Records for locating text and elements

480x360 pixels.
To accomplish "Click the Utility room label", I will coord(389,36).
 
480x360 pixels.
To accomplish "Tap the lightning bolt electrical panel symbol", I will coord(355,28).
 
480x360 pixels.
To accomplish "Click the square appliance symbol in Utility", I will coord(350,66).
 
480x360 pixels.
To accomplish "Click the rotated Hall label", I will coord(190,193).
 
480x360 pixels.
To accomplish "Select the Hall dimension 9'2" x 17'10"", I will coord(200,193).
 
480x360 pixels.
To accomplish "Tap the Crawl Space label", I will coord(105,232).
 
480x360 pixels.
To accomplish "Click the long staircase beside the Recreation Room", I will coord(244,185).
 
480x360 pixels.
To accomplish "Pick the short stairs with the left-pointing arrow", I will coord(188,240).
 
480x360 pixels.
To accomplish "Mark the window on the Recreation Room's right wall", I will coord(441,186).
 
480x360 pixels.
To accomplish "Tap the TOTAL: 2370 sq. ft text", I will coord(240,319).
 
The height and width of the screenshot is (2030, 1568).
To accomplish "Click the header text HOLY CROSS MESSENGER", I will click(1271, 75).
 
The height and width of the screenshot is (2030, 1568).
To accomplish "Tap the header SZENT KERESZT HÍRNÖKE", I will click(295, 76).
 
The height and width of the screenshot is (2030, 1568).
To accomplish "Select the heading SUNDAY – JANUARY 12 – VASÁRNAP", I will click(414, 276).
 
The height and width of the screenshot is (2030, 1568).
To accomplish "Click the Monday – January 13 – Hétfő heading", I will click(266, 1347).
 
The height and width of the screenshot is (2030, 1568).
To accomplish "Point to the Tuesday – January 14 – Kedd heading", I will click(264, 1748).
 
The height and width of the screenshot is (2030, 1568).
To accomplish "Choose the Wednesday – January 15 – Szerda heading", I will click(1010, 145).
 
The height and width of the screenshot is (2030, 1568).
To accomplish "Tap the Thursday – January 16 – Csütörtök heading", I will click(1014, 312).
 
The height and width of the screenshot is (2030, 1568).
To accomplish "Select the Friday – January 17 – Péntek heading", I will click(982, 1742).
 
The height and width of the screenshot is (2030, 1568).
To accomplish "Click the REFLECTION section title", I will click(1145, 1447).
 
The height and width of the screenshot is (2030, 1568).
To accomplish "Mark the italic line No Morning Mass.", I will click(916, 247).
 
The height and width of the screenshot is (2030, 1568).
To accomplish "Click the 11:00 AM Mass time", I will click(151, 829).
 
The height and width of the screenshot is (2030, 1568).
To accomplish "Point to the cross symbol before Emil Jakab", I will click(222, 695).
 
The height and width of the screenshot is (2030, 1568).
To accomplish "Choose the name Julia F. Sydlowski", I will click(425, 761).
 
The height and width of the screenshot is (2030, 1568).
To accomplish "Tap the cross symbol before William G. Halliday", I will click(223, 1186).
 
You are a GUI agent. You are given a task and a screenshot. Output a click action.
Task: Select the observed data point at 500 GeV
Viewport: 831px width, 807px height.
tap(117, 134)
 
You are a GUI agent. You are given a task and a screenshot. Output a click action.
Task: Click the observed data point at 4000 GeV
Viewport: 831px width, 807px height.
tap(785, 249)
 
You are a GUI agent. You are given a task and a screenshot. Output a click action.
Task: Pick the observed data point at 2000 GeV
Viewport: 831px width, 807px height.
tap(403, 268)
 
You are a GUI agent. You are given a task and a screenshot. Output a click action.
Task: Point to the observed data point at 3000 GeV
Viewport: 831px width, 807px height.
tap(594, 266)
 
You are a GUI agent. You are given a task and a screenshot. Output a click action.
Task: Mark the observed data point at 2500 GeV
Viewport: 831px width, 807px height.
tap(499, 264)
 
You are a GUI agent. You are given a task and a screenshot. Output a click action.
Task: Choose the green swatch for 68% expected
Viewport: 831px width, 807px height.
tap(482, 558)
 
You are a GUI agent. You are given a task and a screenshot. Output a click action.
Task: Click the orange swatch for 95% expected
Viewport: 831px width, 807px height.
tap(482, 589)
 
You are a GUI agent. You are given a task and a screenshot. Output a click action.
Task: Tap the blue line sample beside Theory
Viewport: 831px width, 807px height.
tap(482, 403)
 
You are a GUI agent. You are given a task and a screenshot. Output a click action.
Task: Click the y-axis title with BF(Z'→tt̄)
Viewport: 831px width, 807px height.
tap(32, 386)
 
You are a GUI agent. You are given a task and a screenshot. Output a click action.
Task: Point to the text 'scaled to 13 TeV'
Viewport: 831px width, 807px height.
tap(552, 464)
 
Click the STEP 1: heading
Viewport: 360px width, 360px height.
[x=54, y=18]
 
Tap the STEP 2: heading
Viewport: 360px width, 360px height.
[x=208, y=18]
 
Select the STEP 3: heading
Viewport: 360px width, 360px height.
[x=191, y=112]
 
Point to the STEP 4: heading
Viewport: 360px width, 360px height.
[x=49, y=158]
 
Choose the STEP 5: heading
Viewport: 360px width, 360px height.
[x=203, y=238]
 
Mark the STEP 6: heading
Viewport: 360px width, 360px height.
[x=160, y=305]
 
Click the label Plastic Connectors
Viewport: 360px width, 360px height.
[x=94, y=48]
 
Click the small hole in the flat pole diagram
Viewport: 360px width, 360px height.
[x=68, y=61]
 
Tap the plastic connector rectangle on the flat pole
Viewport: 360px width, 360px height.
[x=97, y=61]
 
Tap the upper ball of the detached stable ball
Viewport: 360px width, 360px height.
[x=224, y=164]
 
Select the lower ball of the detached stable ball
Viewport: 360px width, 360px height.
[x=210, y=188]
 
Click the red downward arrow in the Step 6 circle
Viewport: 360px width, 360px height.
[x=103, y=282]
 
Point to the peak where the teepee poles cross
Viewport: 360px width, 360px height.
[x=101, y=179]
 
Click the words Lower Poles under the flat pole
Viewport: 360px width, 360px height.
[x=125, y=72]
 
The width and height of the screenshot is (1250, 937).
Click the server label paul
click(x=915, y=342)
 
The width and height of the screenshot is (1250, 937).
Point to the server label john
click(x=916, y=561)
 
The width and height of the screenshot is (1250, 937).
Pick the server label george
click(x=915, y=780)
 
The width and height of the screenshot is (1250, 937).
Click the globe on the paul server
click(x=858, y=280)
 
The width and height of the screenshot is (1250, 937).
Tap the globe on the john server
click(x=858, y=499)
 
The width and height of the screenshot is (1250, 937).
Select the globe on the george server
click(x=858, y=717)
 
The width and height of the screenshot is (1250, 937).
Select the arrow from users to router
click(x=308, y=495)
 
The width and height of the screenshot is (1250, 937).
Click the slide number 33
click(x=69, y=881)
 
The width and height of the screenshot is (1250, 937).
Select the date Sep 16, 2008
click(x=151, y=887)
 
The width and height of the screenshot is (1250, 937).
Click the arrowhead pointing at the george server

_Task prompt_.
Rewrite the records from the first line up to and including the line with "I will coord(240,319).", putting "Family Room" in place of "Recreation Room" and keeping everything else the same.

_Result below_.
480x360 pixels.
To accomplish "Click the Utility room label", I will coord(389,36).
 
480x360 pixels.
To accomplish "Tap the lightning bolt electrical panel symbol", I will coord(355,28).
 
480x360 pixels.
To accomplish "Click the square appliance symbol in Utility", I will coord(350,66).
 
480x360 pixels.
To accomplish "Click the rotated Hall label", I will coord(190,193).
 
480x360 pixels.
To accomplish "Select the Hall dimension 9'2" x 17'10"", I will coord(200,193).
 
480x360 pixels.
To accomplish "Tap the Crawl Space label", I will coord(105,232).
 
480x360 pixels.
To accomplish "Click the long staircase beside the Family Room", I will coord(244,185).
 
480x360 pixels.
To accomplish "Pick the short stairs with the left-pointing arrow", I will coord(188,240).
 
480x360 pixels.
To accomplish "Mark the window on the Family Room's right wall", I will coord(441,186).
 
480x360 pixels.
To accomplish "Tap the TOTAL: 2370 sq. ft text", I will coord(240,319).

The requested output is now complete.